==== Data

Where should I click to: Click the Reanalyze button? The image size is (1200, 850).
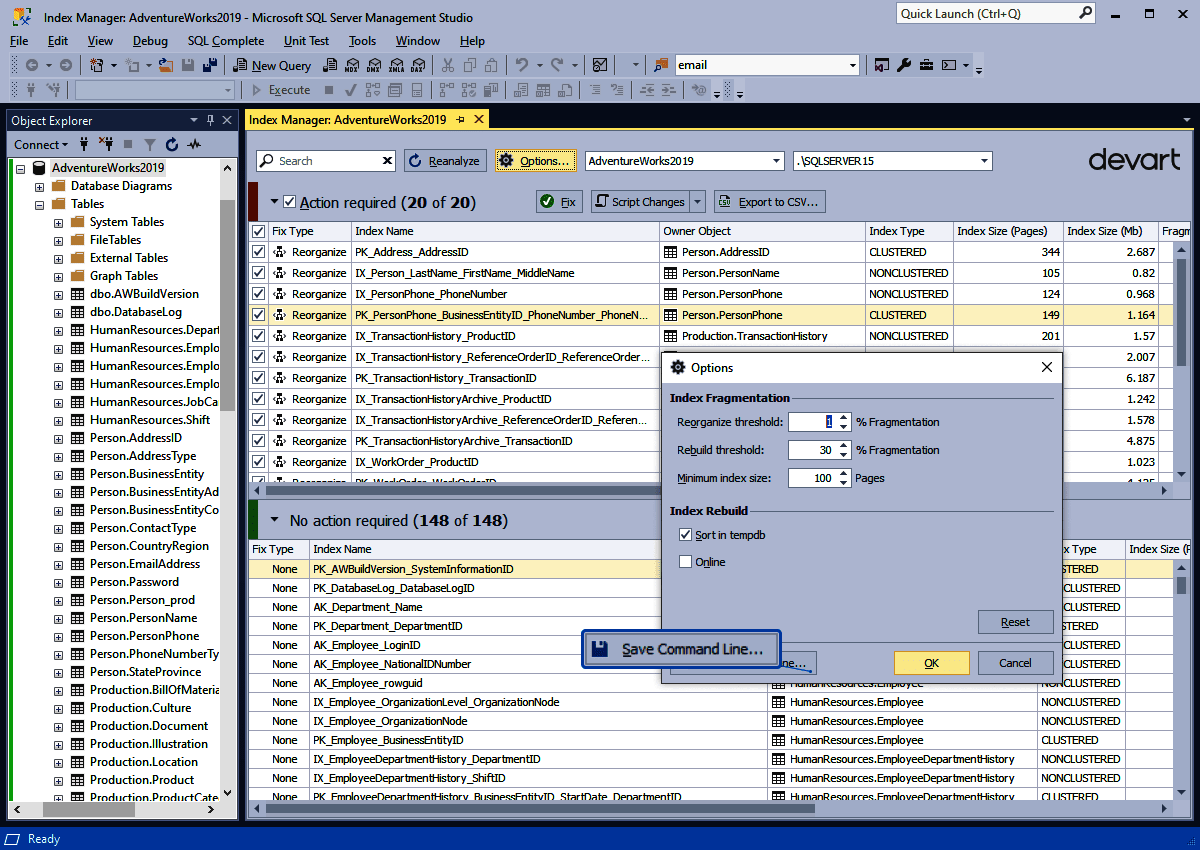coord(445,160)
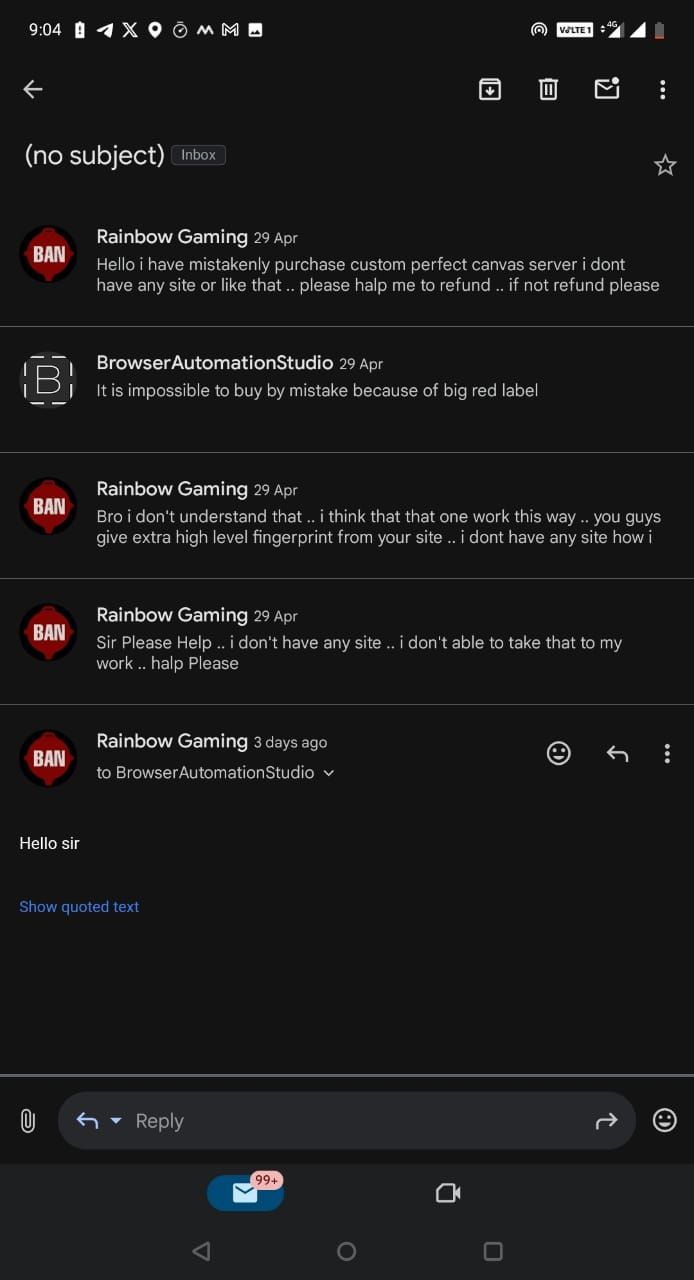694x1280 pixels.
Task: Show quoted text in message
Action: click(79, 907)
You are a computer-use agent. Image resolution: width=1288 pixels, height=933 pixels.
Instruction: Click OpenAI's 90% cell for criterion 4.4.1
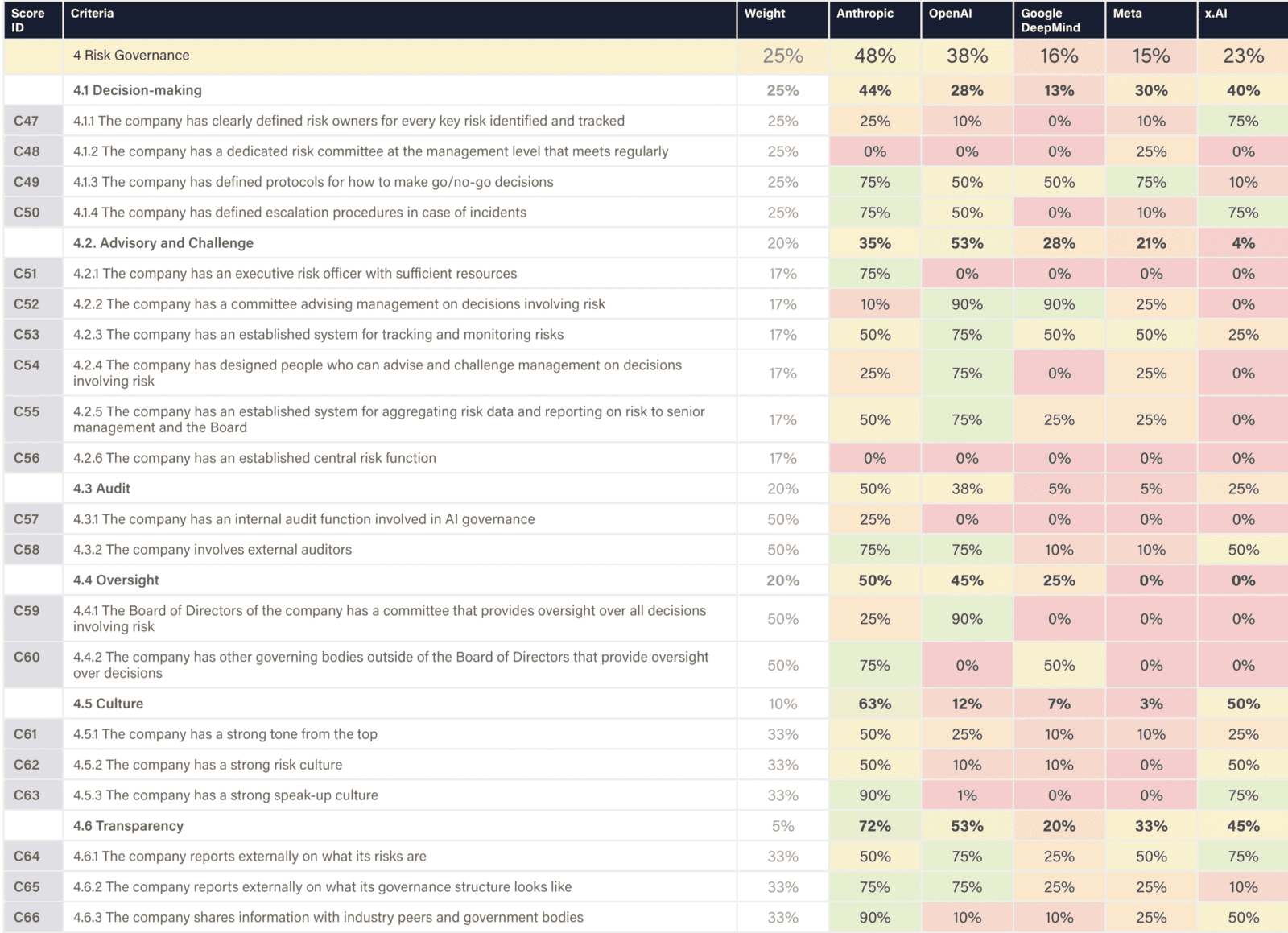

========

▸ What needs to be done
Pictures aside, reproduce all of the material above without alteration.

▸ Reply to the exercise
Where should I click to: Click the Reanalyze button? The image size is (1200, 850).
coord(445,160)
694x1280 pixels.
Task: Show quoted text in message
Action: click(79, 907)
You are a computer-use agent. Image resolution: width=1288 pixels, height=933 pixels.
Instruction: Click OpenAI's 90% cell for criterion 4.4.1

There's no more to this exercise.